À bord du bateau de « Moustache »
Chez les marins, il y a « des trucs de base ». À bord, on tire des aussières et on envoie des remorques ; quand « on va à la patouille », c’est qu’on se jette à l’eau ; et celui qui maîtrise son sujet « connaît la poloche ». Et puis encore plus fort que tous les trucs de base, il y a la confiance. Et l’amitié.
Port de Saint-Mandrier, par un après-midi secoué de mistral. Le temps idéal du plaisancier en perdition. La Méditerranée est une mer trompeuse. Au large, sous un ciel bleu azur, les vagues se déchaînent. Dans la cabine de la Notre-Dame-de-Bonne-Garde, la SNS 155, surnommée affectueusement « le bateau de Moustache », règne un ordre impeccable. Après dix années de mer, la vedette de première classe a fière allure et fend toujours les lames.
"Quand ça pète complet et qu’on est tous attachés à l’intérieur pour ne pas tomber, I’ambiance est… silencieuse", confie Jean-Louis Kleparski, le patron de la station SNSM de Saint-Mandrier-La-Seyne.
Le bip à la ceinture
La pression, les Sauveteurs en Mer la connaissent, eux qui prennent leurs jours d’astreinte, le « bippeur » accroché à la ceinture, « presque greffé dans la peau ».
« Dès qu’on a l’alerte, on a un quart d’heure pour appareiller ». De jour comme de nuit.

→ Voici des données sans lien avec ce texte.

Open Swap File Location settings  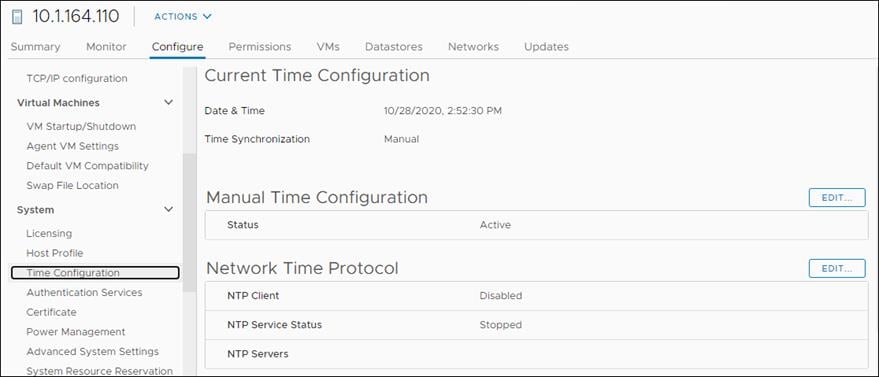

Depuis 1993, qu’il tient les bilans de ses sorties en mer, Jean-Louis Kleparski en a connu des gros coups. La Méditerranée, il a baigné dedans. Quand il était minot à Saint-Raphaël, il aimait « faire les poulpes et les oursins ». Puis, le jeune homme, très sportif, a eu quelques « coquilles de noix ».
Son engagement est venu, non par hasard, mais en rendant service. Un vieux pêcheur de Saint-Elme lui avait demandé de réparer sa VHF.

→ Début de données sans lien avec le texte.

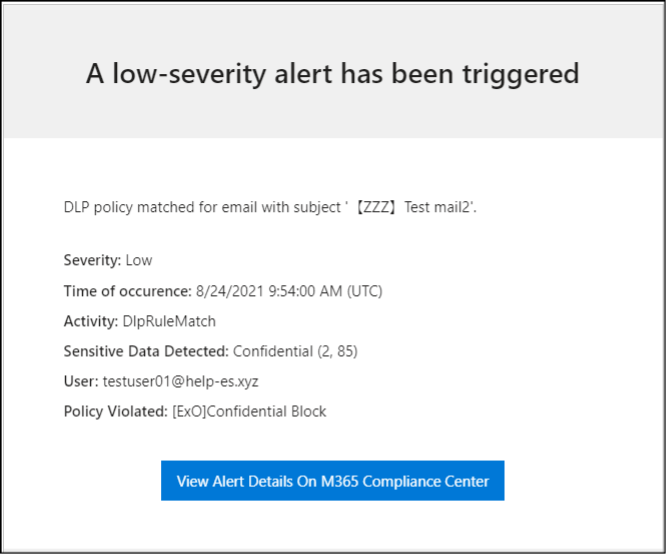The image size is (666, 554).
Task: Click the User label
Action: (x=81, y=382)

« Quand ils m’ont demandé de rentrer dans l’équipage, qu’est-ce-que j’ai fait d’accepter ! », rigole l’homme au visage de vieux loup de mer. Voilà comment tout a commencé, en 1981.
Je me suis dit que j’allais donner la main pour une cause qui est valable. Cela ne se calcule pas.
Jean-Louis Kleparsky à bord de la SNS 155 « Notre-Dame-de-Bonne-Garde »: Photo Var Matin Dominique Leriche
Tétanisée dans l’eau
Retraité de la Marine où il était major radio, « la VHF, c’était mon job », Jean-Louis ne calcule pas les jours qu’il passe pour la station SNSM, dont il est le patron depuis plus de 20 ans. Il parle de ses équipiers en sachant ce qu’ils partagent – « une grande camaraderie » – et ce qu’ils se doivent. Chacun met sa vie entre les mains de l’autre.
Il y a des moments très durs, il faut avoir confiance, c’est essentiel.
La mer n’est pas une source de fascination. Jean-Louis n’est pas de ceux qui cherchent à défier les éléments.
La grosse mer ? C’est une rencontre, pas un plaisir. Nous, si on part à la mer par gros temps, c’est pour aller sauver les gens.
Aux antipodes de la légèreté avec laquelle des plaisanciers inconséquents s’embarquent, parfois avec femme et enfants, dans l’inconscience la plus totale.
« Il faut avoir de la patience, dit-il doucement. Puis, si besoin, je prends le gars à part, surtout s’il a mis des gens de sa famille en danger… » Faire comprendre que c’était une folie.
La seule récompense, c’est un « merci », et parfois un cadeau. Le pendentif d’une jeune fille qui avait passé deux heures dans l’eau, accrochée à son dériveur retourné. « On a dû se mettre à l’eau et presque l’arracher, tellement elle était tétanisée. » Elle avait défait son collier en signe de gratitude pour ses sauveurs.
Un crocodile en plastique ne quitte pas le bord non plus. Donné par un « gosse » après un sauvetage. Reconnaissance sans pareille.